Collected data:
[Start of section]

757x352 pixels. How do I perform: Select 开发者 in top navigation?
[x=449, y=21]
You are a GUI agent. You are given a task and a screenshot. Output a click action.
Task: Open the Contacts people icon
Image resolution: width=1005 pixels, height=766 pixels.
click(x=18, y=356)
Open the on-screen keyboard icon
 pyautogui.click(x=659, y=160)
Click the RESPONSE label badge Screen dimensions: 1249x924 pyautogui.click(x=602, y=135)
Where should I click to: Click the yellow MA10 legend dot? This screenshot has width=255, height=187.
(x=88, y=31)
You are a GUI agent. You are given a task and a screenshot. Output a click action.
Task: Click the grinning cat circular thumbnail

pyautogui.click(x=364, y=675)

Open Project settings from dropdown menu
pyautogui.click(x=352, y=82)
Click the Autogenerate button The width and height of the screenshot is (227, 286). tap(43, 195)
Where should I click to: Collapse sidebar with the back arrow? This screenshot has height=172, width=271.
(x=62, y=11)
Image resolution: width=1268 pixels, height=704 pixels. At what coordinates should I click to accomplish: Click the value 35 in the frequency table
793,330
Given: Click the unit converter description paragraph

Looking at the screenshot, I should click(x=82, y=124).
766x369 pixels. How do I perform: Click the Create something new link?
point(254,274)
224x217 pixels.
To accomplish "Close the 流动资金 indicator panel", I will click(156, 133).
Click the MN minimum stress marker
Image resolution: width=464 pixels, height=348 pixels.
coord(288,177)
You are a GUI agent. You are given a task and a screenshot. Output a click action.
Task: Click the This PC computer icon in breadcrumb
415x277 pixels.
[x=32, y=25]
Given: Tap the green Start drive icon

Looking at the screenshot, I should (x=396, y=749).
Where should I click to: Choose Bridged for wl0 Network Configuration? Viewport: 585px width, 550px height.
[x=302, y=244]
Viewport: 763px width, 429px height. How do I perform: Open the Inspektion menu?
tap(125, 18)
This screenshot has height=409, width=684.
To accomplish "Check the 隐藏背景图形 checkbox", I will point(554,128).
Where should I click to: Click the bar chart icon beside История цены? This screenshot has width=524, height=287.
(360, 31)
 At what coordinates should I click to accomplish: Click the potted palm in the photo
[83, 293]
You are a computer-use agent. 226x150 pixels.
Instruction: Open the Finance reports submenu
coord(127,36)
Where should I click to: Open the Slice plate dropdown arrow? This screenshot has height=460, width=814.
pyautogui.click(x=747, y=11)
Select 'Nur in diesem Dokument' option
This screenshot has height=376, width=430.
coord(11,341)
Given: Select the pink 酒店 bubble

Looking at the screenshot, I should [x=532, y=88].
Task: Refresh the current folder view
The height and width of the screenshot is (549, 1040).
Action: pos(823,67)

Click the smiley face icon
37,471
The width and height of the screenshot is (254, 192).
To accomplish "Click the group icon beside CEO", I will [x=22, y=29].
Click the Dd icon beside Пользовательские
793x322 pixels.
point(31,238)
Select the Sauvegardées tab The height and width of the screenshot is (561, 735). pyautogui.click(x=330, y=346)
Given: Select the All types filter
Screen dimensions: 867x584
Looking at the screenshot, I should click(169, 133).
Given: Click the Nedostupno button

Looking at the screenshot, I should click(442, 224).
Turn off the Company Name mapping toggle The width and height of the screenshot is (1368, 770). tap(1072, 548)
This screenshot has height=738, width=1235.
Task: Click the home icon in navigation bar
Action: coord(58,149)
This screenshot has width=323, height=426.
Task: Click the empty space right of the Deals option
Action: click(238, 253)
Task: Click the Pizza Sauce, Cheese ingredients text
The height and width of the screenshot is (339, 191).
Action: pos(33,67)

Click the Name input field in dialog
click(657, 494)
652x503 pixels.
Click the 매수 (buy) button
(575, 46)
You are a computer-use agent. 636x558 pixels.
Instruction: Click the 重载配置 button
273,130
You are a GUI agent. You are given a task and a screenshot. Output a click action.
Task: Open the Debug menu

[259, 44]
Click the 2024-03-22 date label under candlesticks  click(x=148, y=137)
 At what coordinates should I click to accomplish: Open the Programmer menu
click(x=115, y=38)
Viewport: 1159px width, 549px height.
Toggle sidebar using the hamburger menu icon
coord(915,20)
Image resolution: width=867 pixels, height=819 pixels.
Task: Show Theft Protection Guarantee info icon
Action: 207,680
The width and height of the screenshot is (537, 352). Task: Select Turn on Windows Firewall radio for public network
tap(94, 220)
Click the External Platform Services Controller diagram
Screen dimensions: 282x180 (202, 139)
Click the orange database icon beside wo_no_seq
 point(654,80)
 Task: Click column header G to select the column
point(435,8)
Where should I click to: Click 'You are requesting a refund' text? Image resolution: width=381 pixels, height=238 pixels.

[End of section]

*TASK BRIEF*. Print the records once more, exactly as written.

*ANSWER SPACE*.
757x352 pixels. How do I perform: Select 开发者 in top navigation?
[x=449, y=21]
You are a GUI agent. You are given a task and a screenshot. Output a click action.
Task: Open the Contacts people icon
Image resolution: width=1005 pixels, height=766 pixels.
click(x=18, y=356)
Open the on-screen keyboard icon
 pyautogui.click(x=659, y=160)
Click the RESPONSE label badge Screen dimensions: 1249x924 pyautogui.click(x=602, y=135)
Where should I click to: Click the yellow MA10 legend dot? This screenshot has width=255, height=187.
(x=88, y=31)
You are a GUI agent. You are given a task and a screenshot. Output a click action.
Task: Click the grinning cat circular thumbnail

pyautogui.click(x=364, y=675)

Open Project settings from dropdown menu
pyautogui.click(x=352, y=82)
Click the Autogenerate button The width and height of the screenshot is (227, 286). tap(43, 195)
Where should I click to: Collapse sidebar with the back arrow? This screenshot has height=172, width=271.
(x=62, y=11)
Image resolution: width=1268 pixels, height=704 pixels. At what coordinates should I click to accomplish: Click the value 35 in the frequency table
793,330
Given: Click the unit converter description paragraph

Looking at the screenshot, I should click(x=82, y=124).
766x369 pixels. How do I perform: Click the Create something new link?
point(254,274)
224x217 pixels.
To accomplish "Close the 流动资金 indicator panel", I will click(156, 133).
Click the MN minimum stress marker
Image resolution: width=464 pixels, height=348 pixels.
coord(288,177)
You are a GUI agent. You are given a task and a screenshot. Output a click action.
Task: Click the This PC computer icon in breadcrumb
415x277 pixels.
[x=32, y=25]
Given: Tap the green Start drive icon

Looking at the screenshot, I should (x=396, y=749).
Where should I click to: Choose Bridged for wl0 Network Configuration? Viewport: 585px width, 550px height.
[x=302, y=244]
Viewport: 763px width, 429px height. How do I perform: Open the Inspektion menu?
tap(125, 18)
This screenshot has height=409, width=684.
To accomplish "Check the 隐藏背景图形 checkbox", I will point(554,128).
Where should I click to: Click the bar chart icon beside История цены? This screenshot has width=524, height=287.
(360, 31)
 At what coordinates should I click to accomplish: Click the potted palm in the photo
[83, 293]
You are a computer-use agent. 226x150 pixels.
Instruction: Open the Finance reports submenu
coord(127,36)
Where should I click to: Open the Slice plate dropdown arrow? This screenshot has height=460, width=814.
pyautogui.click(x=747, y=11)
Select 'Nur in diesem Dokument' option
This screenshot has height=376, width=430.
coord(11,341)
Given: Select the pink 酒店 bubble

Looking at the screenshot, I should [x=532, y=88].
Task: Refresh the current folder view
The height and width of the screenshot is (549, 1040).
Action: pos(823,67)

Click the smiley face icon
37,471
The width and height of the screenshot is (254, 192).
To accomplish "Click the group icon beside CEO", I will [x=22, y=29].
Click the Dd icon beside Пользовательские
793x322 pixels.
point(31,238)
Select the Sauvegardées tab The height and width of the screenshot is (561, 735). pyautogui.click(x=330, y=346)
Given: Select the All types filter
Screen dimensions: 867x584
Looking at the screenshot, I should click(169, 133).
Given: Click the Nedostupno button

Looking at the screenshot, I should click(442, 224).
Turn off the Company Name mapping toggle The width and height of the screenshot is (1368, 770). tap(1072, 548)
This screenshot has height=738, width=1235.
Task: Click the home icon in navigation bar
Action: coord(58,149)
This screenshot has width=323, height=426.
Task: Click the empty space right of the Deals option
Action: click(238, 253)
Task: Click the Pizza Sauce, Cheese ingredients text
The height and width of the screenshot is (339, 191).
Action: pos(33,67)

Click the Name input field in dialog
click(657, 494)
652x503 pixels.
Click the 매수 (buy) button
(575, 46)
You are a computer-use agent. 636x558 pixels.
Instruction: Click the 重载配置 button
273,130
You are a GUI agent. You are given a task and a screenshot. Output a click action.
Task: Open the Debug menu

[259, 44]
Click the 2024-03-22 date label under candlesticks  click(x=148, y=137)
 At what coordinates should I click to accomplish: Open the Programmer menu
click(x=115, y=38)
Viewport: 1159px width, 549px height.
Toggle sidebar using the hamburger menu icon
coord(915,20)
Image resolution: width=867 pixels, height=819 pixels.
Task: Show Theft Protection Guarantee info icon
Action: 207,680
The width and height of the screenshot is (537, 352). Task: Select Turn on Windows Firewall radio for public network
tap(94, 220)
Click the External Platform Services Controller diagram
Screen dimensions: 282x180 (202, 139)
Click the orange database icon beside wo_no_seq
 point(654,80)
 Task: Click column header G to select the column
point(435,8)
Where should I click to: Click 'You are requesting a refund' text? Image resolution: width=381 pixels, height=238 pixels.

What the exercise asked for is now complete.